I was in two minds as to whether or not to release this as a script or an article, so I'm going to do both just in case people need any assistance with various sections of the code. However, I'm only going to be explaining areas which I feel need to be explained as all the rest can be found elsewhere, either on TalkPHP, or in the common-sense area of your brain.

We're going to be constructing an Apache-like, in fact we're going to be emulating the Apache ACL in its entirety. Although you could quite easily use Apache, this allows you to see how it's all done and even extend onto it to allow temporary bans which expire after a certain amount of time - if you were that way inclined.

The configuration file which we will accept will look like the following:

Code:

Order Deny, Allow

Deny from 127.0.0.1

Allow from All

As I'm only going to cover segments of the code, I will be linking out to articles which deal with that specific part so that you can read further on the subject.
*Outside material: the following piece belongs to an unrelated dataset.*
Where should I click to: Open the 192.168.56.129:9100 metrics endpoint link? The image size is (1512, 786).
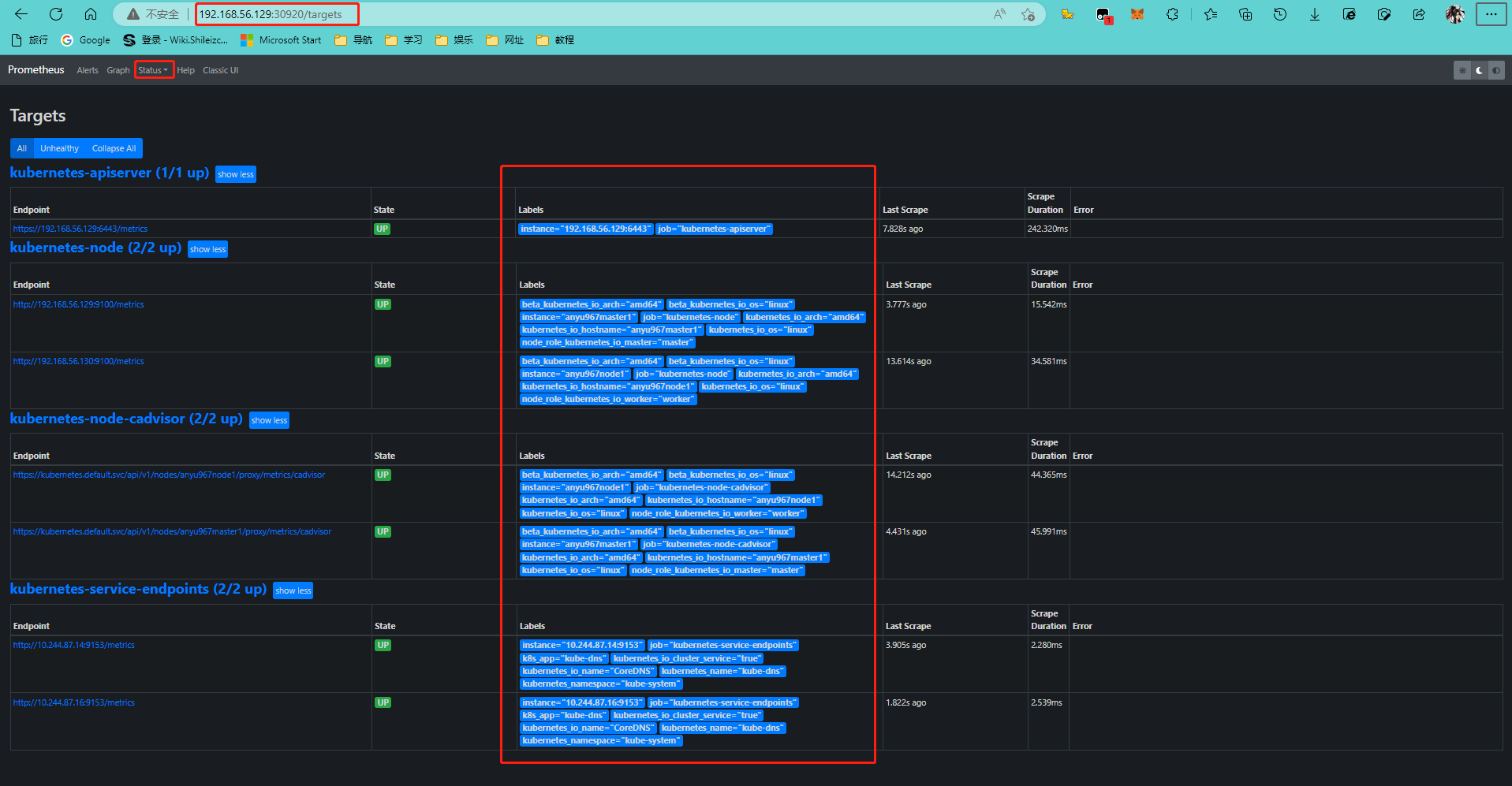point(79,304)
The first article I'm going to link out to is the singleton article. The reasoning behind this is that I can't think of any scenario where you require more than once instance, seeing as how our construct parses the configuration document and then uses a member function to check whether or not the particular user in question is allowed access.

Exceptions will be prevalent throughout the script which you can read more about in the exceptions article. This will allow us to use a try and catch block on the front-end to see whether or not everything went smoothly with the parsing.
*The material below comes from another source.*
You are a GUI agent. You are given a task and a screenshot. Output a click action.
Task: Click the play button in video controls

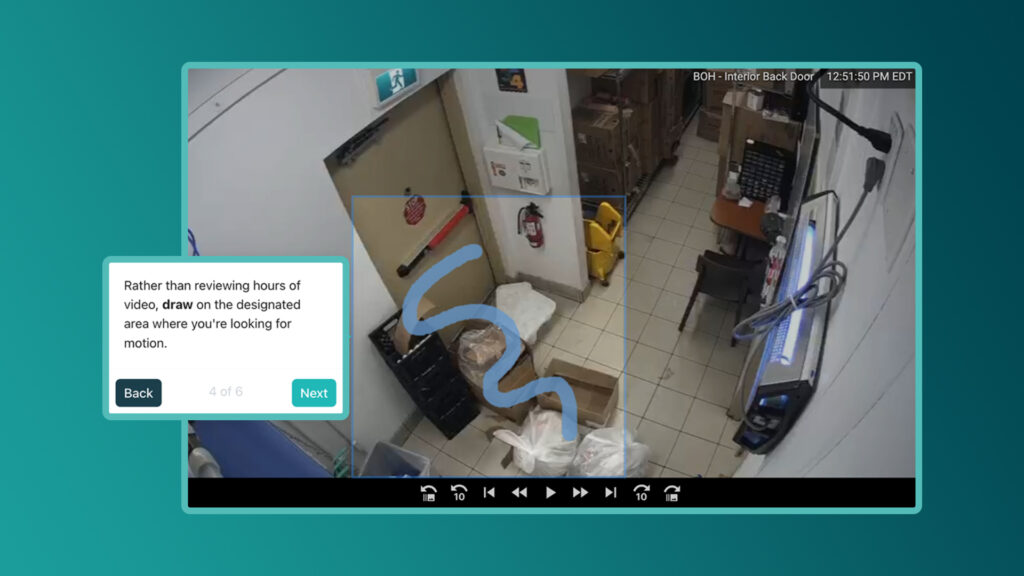550,492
We will be using regular expressions to initially parse the configuration file into basic segments. The regex we will be using is as follows:

php Code:

preg_match('~(?P<command>[^\s]+)\s*\w*\s+(?P<options>.*)~', $szLine, $aMatches);

This will essentially parse every line in our configuration file and give us both the command and the options set for that command. All the options will be returned as a whole which we will later split up depending on their content.
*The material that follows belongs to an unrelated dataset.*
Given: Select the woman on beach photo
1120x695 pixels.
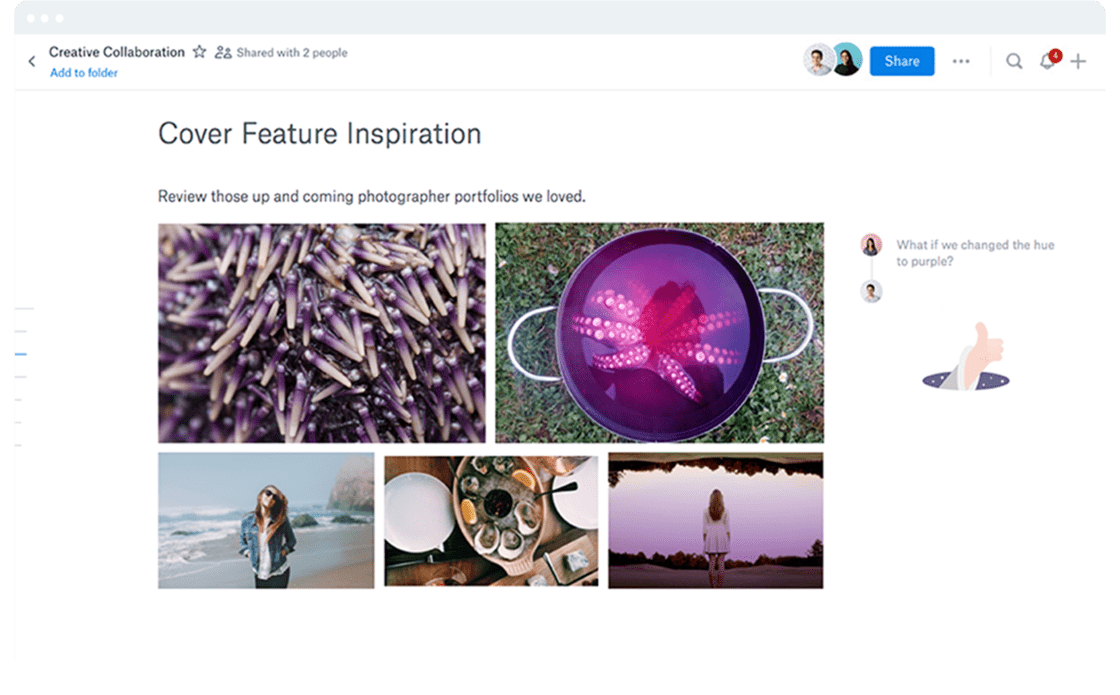Looking at the screenshot, I should (266, 520).
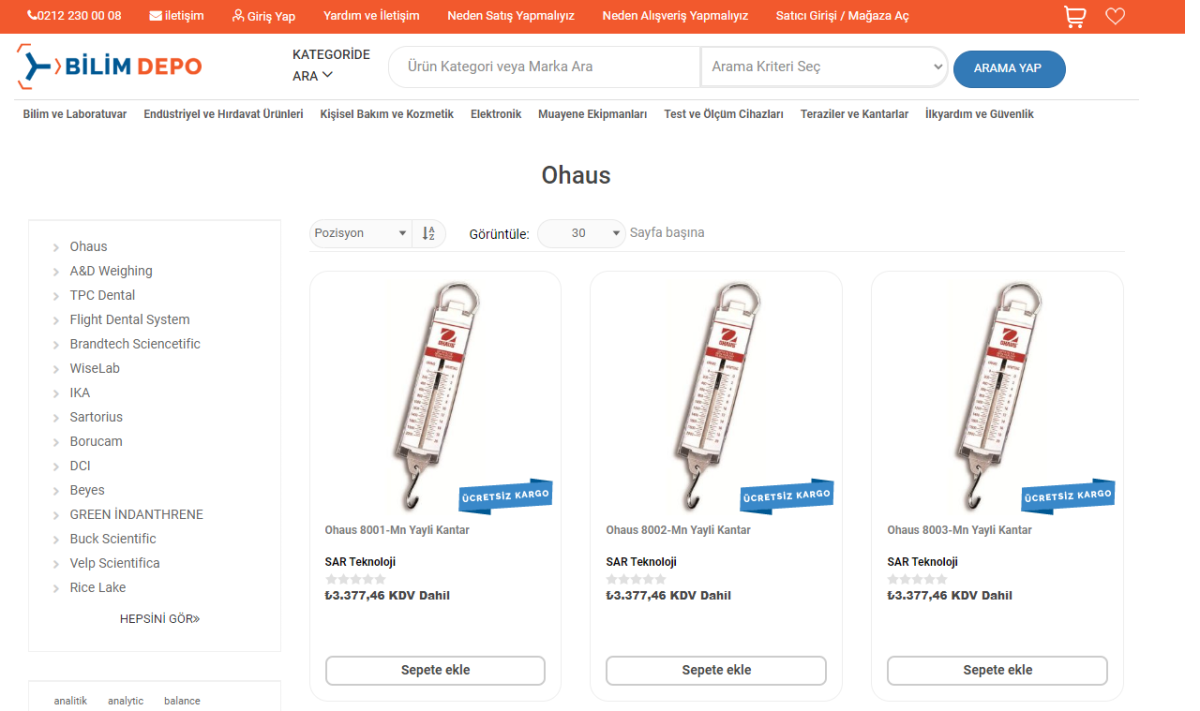
Task: Focus the product search input field
Action: 544,67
Once we've got all the data required, the next thing is to list all the various scenarios - albeit I've picked all the scenarios which would mean a banned user and so if none of those match, then we assume the user is allowed to access the website. I came up with the following:

The user's IP is in deny when order is deny, allow;
Deny is set to ALL and user's IP address is not in allow when order is deny, allow;
User's IP is not in allow and deny is set to ALL when order is allow, deny;
User's IP is in deny and allow is set to ALL when order is allow, deny;
User's IP is in deny and not in allow when order is allow, deny.

That's about all there is to the script. To use the script we need to get the object's instance first which can be done by calling the getInstance function which is defined as a static function:

php Code:

public static function getInstance()
{
    if(empty(self::$m_pInstance))
    {
        self::$m_pInstance = new TalkPHP_ACL();
    }
    
    return self::$m_pInstance;
}

This returns the instance to the variable which we are wanting to hold that particular object, and as we're using exceptions throughout the script the try and catch block is present to attempt to catch and output any exceptions:

php Code:

try
{
    $pACL = TalkPHP_ACL::getInstance();
}
catch(Exception $pEx)
{
    die($pEx->getMessage());
}

If there are no exceptions returned from the class then we can go ahead and check if the current user has accessed based on their IP address:

php Code:

if(!$pACL->hasAccess())
{
    die('You have been banned from this website.');
}

And that's all there is to the ACL script. Without further ado you may download the script from the following location. Hopefully the article has also cleared up any uncertainties you had about the script itself.